Experiments span five diverse domains: software development (ChatDev), data analysis (MetaGPT), education (TeachMaster), 3D modeling (ChatGPT), and scientific computing (Gemini). For each, the target system is treated as a strict black box, and only input‑output pairs are collected. The reconstructed workflows are evaluated using Static Functional Equivalence (SFE)—a task‑specific similarity metric (e.g., AST matching for code, cosine similarity for text). AgentXRay outperforms several baselines, including supervised fine‑tuning on I/O pairs, a strong single‑model baseline (Claude Opus 4.5), the prior workflow reconstruction method AFlow, and a React‑style prompt chain.

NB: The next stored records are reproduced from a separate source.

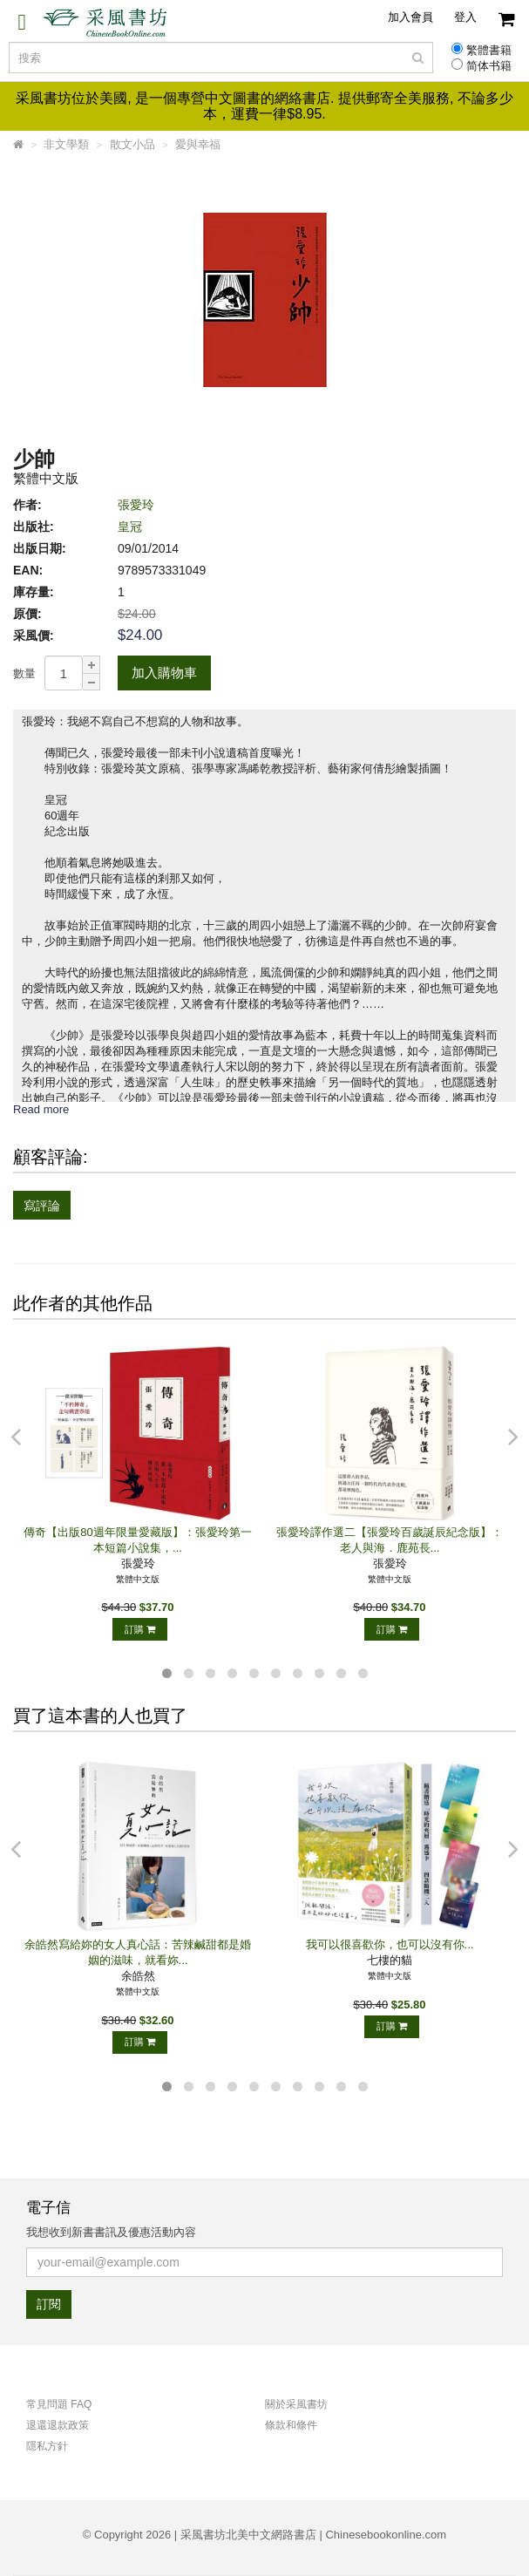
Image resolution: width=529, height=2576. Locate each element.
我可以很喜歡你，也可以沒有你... (390, 1944)
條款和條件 (291, 2425)
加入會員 (410, 17)
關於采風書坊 (296, 2404)
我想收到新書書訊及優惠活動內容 (111, 2232)
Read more (41, 1109)
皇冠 (130, 527)
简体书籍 (489, 66)
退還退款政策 (57, 2425)
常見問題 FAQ (59, 2404)
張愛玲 (136, 505)
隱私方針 (47, 2446)
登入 (465, 17)
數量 (24, 673)
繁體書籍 (489, 50)
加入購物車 (164, 672)
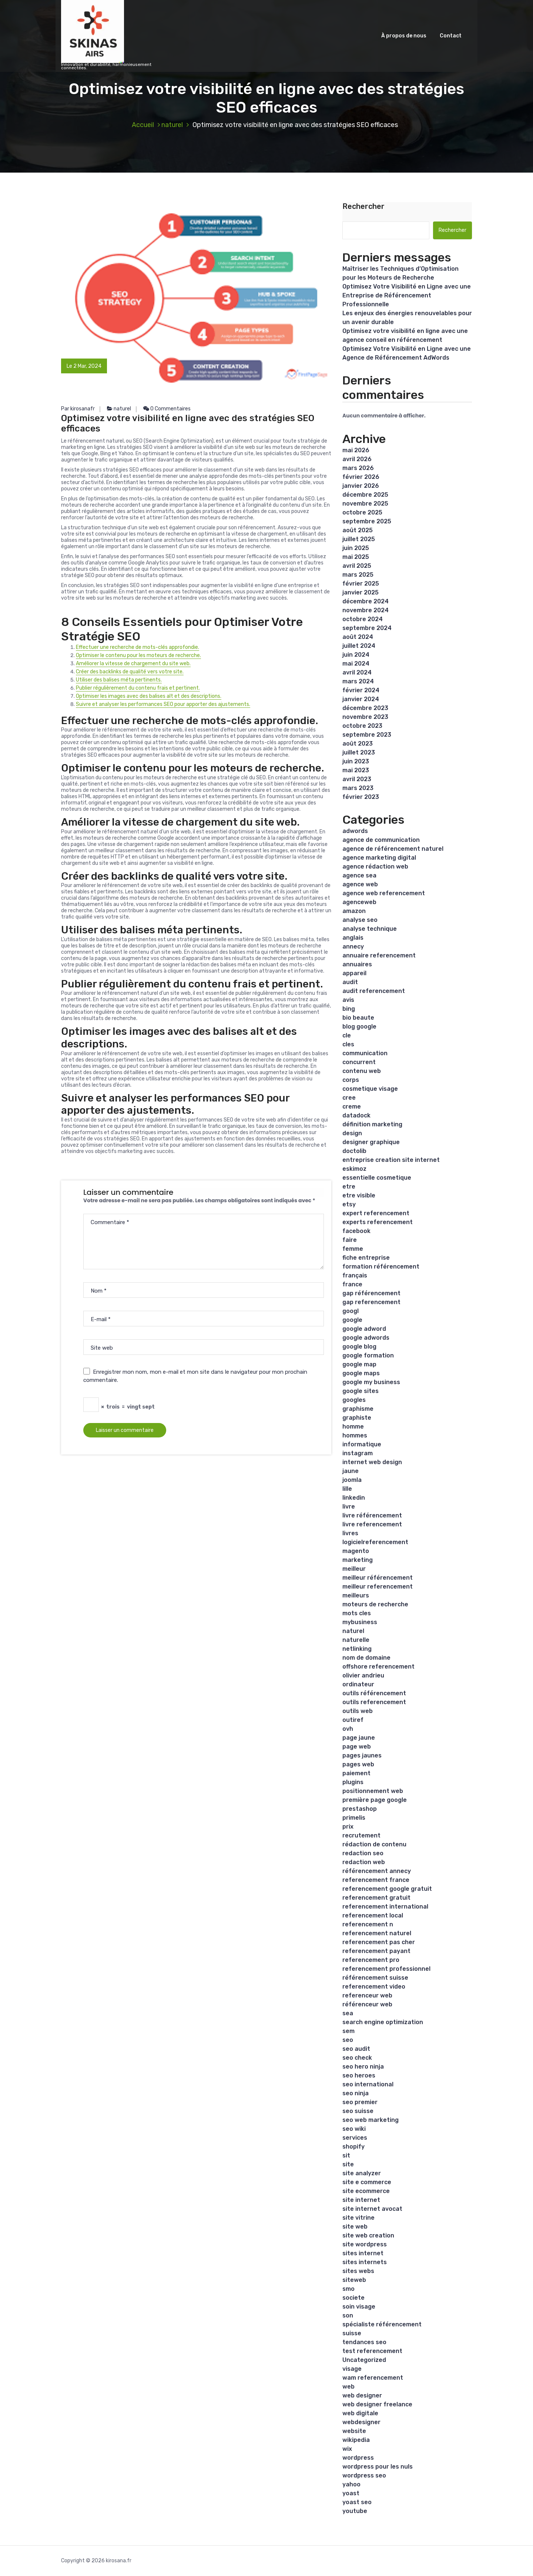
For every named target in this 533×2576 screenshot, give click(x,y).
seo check (357, 2057)
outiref (352, 1719)
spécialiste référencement (382, 2324)
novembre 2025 (365, 503)
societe (353, 2297)
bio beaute (358, 1017)
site (348, 2164)
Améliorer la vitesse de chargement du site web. (133, 663)
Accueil (143, 125)
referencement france (375, 1879)
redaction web (363, 1862)
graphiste (356, 1417)
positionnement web (372, 1790)
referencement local (372, 1915)
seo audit (356, 2048)
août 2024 (357, 636)
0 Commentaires (167, 409)
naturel (172, 125)
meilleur (354, 1568)
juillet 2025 (358, 539)
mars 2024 (358, 681)
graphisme (357, 1408)
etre (348, 1186)
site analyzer (361, 2173)
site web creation (368, 2235)
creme (351, 1106)
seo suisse (357, 2111)
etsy (349, 1204)
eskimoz (354, 1168)
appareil (354, 973)
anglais (352, 937)
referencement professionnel (386, 1968)
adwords (355, 830)
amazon (354, 910)
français (354, 1275)
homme (353, 1426)
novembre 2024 (365, 610)
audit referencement (373, 990)
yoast (350, 2493)
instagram (357, 1453)
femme (352, 1248)
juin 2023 (355, 761)
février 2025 (360, 583)
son (347, 2315)
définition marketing (372, 1124)
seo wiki (354, 2128)
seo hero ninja (363, 2066)
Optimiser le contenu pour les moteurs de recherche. (138, 655)
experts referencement (377, 1222)
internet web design (372, 1462)
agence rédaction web (375, 866)
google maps (361, 1373)
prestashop (359, 1808)
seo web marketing (370, 2119)
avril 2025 (356, 565)
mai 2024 (355, 663)
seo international (367, 2084)
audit (350, 982)
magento (355, 1550)
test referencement (372, 2351)
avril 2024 (357, 672)
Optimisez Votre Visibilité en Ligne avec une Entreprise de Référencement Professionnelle (406, 295)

With all tools enabled, AgentXRay achieves an average SFE of 0.425 versus 0.403 for AFlow, and shows token‑consumption reductions of 8–22 %, indicating more efficient use of the LLM budget. Ablation studies confirm that both the inclusion of tool primitives and the Red‑Black pruning are essential: removing tools or disabling pruning leads to noticeable drops in similarity and increased token usage.

The paper’s contributions are threefold: (1) defining AWR as a novel task for black‑box to white‑box conversion, (2) introducing AgentXRay—a search framework that couples MCTS with a dynamic pruning strategy to navigate the combinatorial space of agentic primitives, and (3) providing extensive empirical evidence of its generality and efficiency across heterogeneous real‑world systems.

Limitations include reliance on the linearity assumption, which may miss richer graph‑structured collaborations; the need for manual definition of the primitive space, which could hinder scalability; and dependence on output‑level similarity metrics that do not guarantee functional equivalence of internal processes. Future work could extend the search to graph‑structured workflows, automate primitive discovery via meta‑learning, and integrate formal verification to certify functional equivalence.

In summary, AgentXRay demonstrates that it is possible to reconstruct interpretable, editable workflows that faithfully mimic black‑box LLM agents using only I/O access. By combining Monte‑Carlo Tree Search with a principled pruning scheme, the method efficiently explores a massive combinatorial space, achieving higher fidelity and lower token cost than prior approaches. This advances the transparency, controllability, and adaptability of LLM‑driven autonomous systems, opening new avenues for debugging, customization, and safe deployment.